Symptom
DHCP Snooping is not updating the DHCP Snooping binding table when a DHCP ACK is sent from the DHCP Server.
With features like Dynamic ARP Inspection configured, you may see traffic filtered out incorrect from hosts with existing DHCP Leases.

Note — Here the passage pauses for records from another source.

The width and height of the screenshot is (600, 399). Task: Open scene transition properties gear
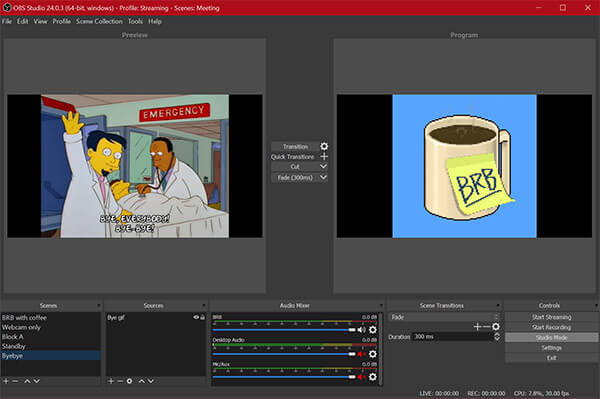(496, 326)
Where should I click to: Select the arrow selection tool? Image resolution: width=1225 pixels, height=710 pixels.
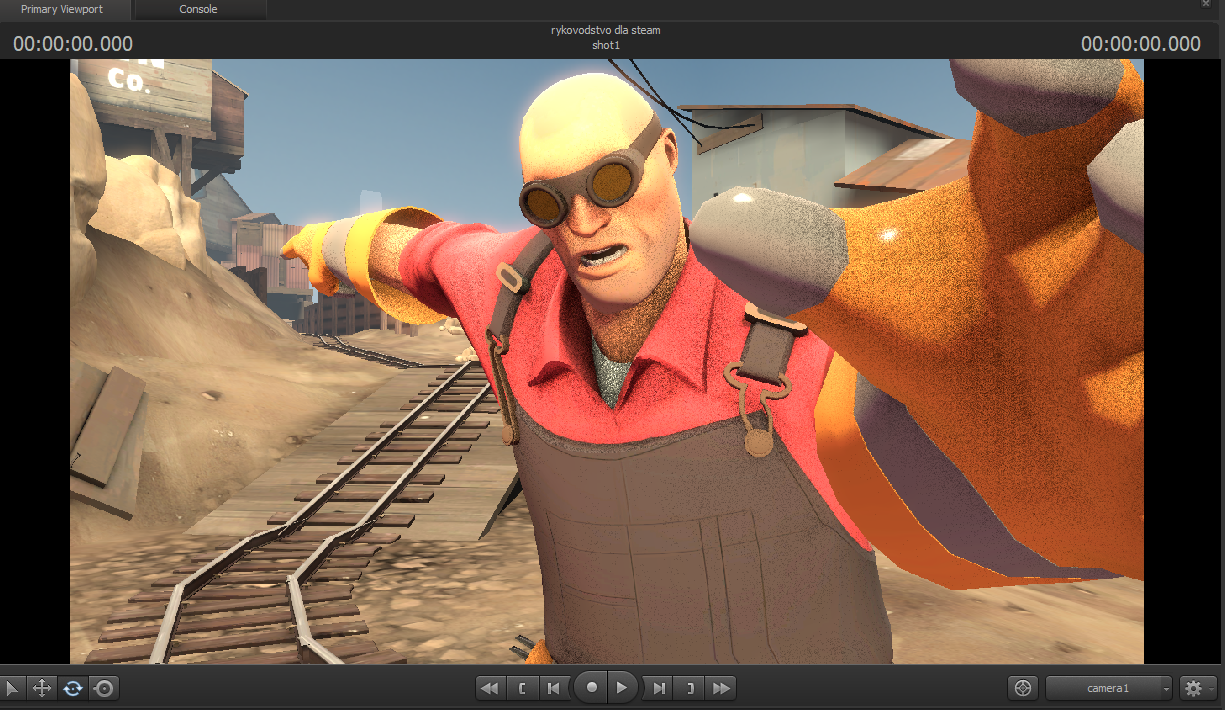click(x=12, y=688)
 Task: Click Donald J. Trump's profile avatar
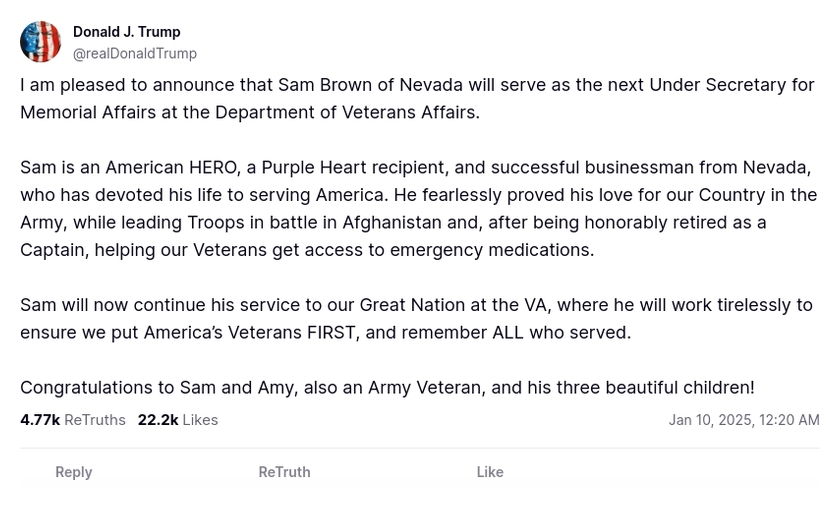(x=41, y=42)
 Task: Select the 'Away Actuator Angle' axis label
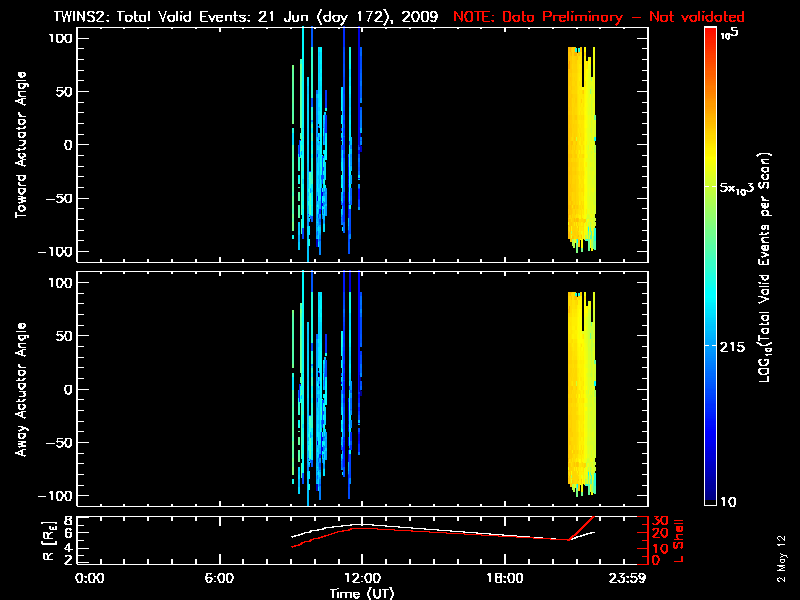point(22,390)
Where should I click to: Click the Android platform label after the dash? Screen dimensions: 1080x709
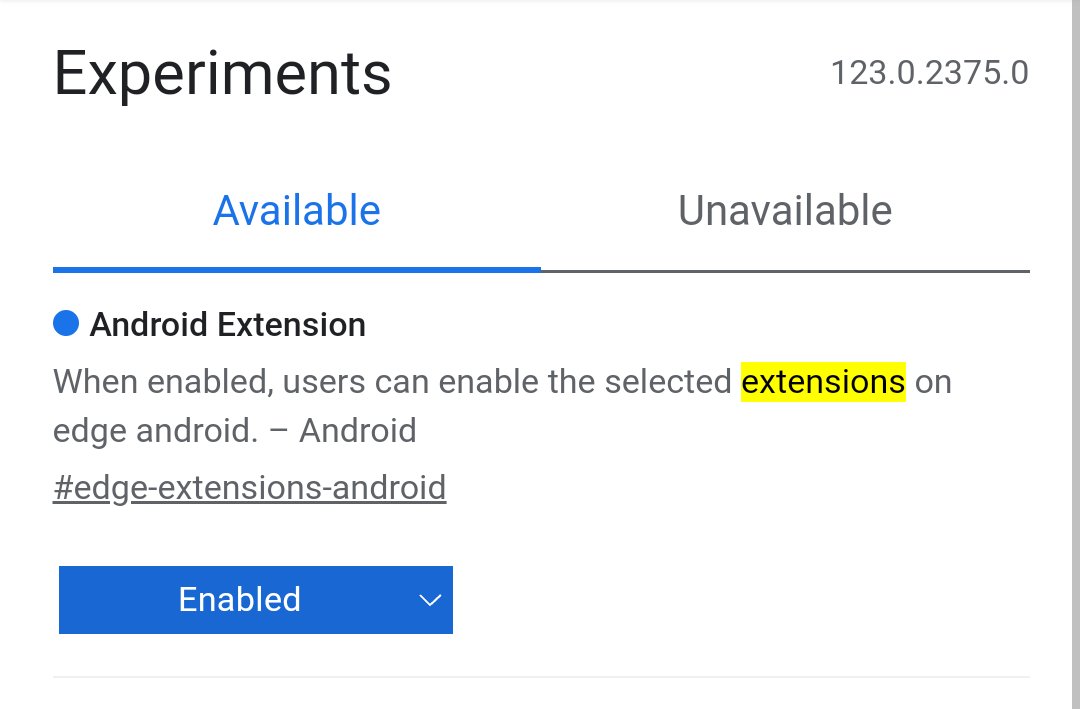[358, 431]
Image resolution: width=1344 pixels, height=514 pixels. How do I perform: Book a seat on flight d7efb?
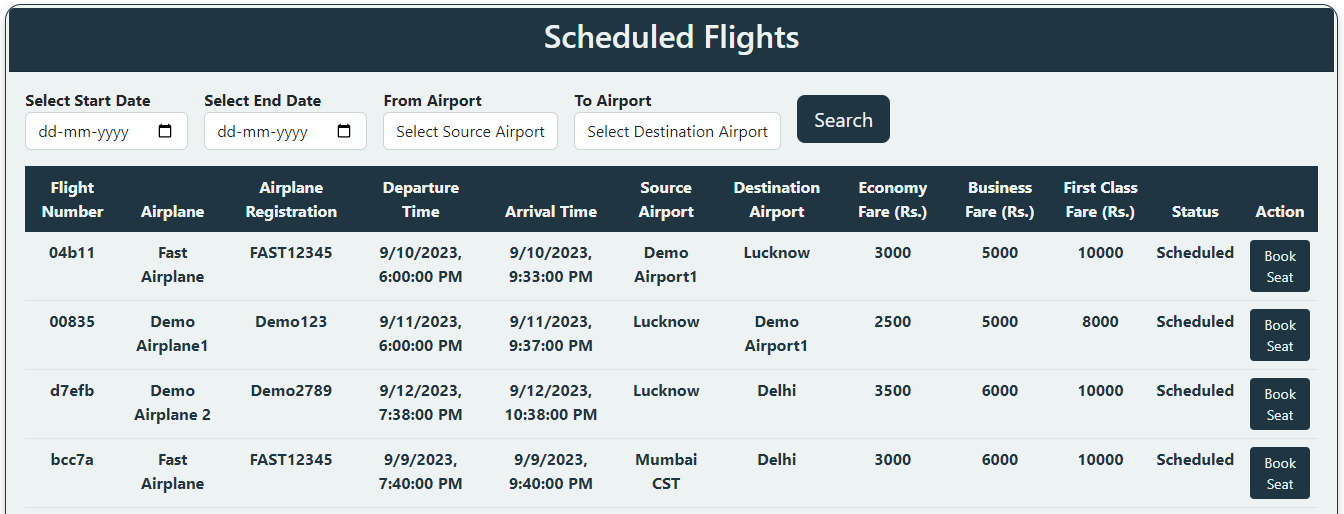[1279, 404]
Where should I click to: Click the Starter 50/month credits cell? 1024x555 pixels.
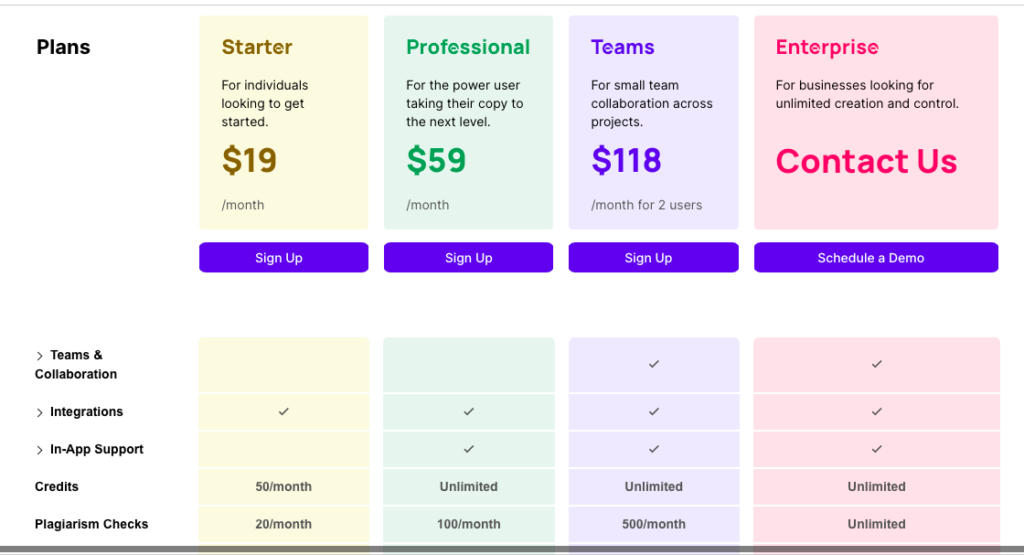click(x=283, y=486)
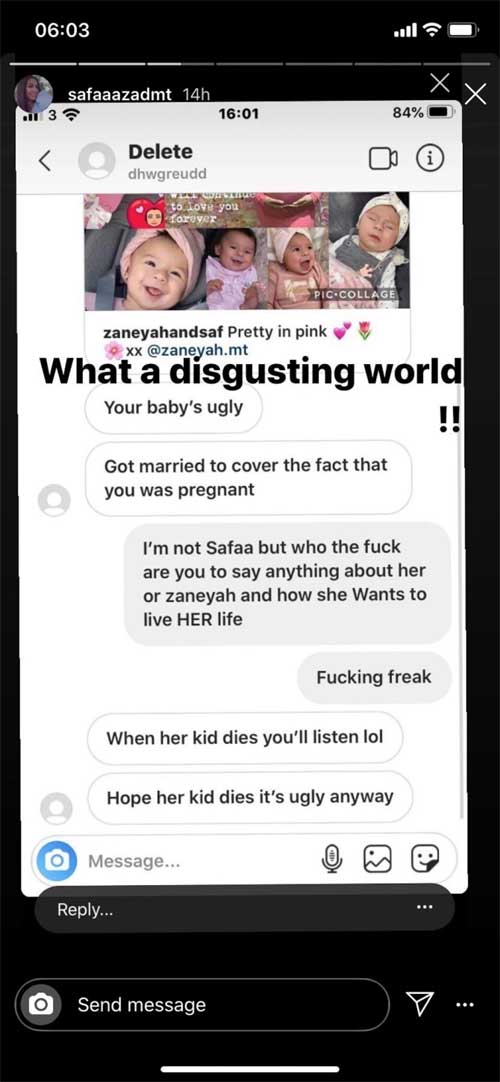
Task: Open the three dots in Reply bar
Action: coord(426,907)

Example error logs that may be seen:
Nov 20 10:39:06.428: %SW_DAI-4-DHCP_SNOOPING_DENY: 1 Invalid ARPs (Req) on Gi4/0/1, vlan 101.([0016.d4ed.69c4/19.70.10.234/0000.0000.0000/19.70.10.233/10:39:06 UTC Tue Nov 20 2018])
Nov 20 10:39:07.428: %SW_DAI-4-DHCP_SNOOPING_DENY: 1 Invalid ARPs (Req) on Gi4/0/1, vlan 101.([0016.d4ed.69c4/19.70.10.234/0000.0000.0000/19.70.10.233/10:39:07 UTC Tue Nov 20 2018])
Nov 20 10:39:08.428: %SW_DAI-4-DHCP_SNOOPING_DENY: 1 Invalid ARPs (Req) on Gi4/0/1, vlan 101.([0016.d4ed.69c4/19.70.10.234/0000.0000.0000/19.70.10.233/10:39:08 UTC Tue Nov 20 2018])
Conditions
DHCP Snooping must be enabled for this issue to be seen.
Features like Dynamic ARP Inspection must be configured to cause an impact to traffic flow.
The DHCP Server must be in a different subnet from the client, such that DHCP Relay is used (as the packets must be unicast between the server and client).
DHCP Broadcast messages are not impacted by this issue.
Workaround
Avoiding features like Dynamic ARP Inspection in tandem with DHCP snooping will avoid impacts caused by this issue.
There are otherwise no direct workarounds for this issue.
Further Problem Description
DHCP Acks from the server are sent as unicast messages directly to the relay agent.
These packets are forwarded by the switch in hardware instead of being punted to the CPU.
DHCP Snooping requires a copy of the packet sent to the CPU and as a result the binding table is not updated.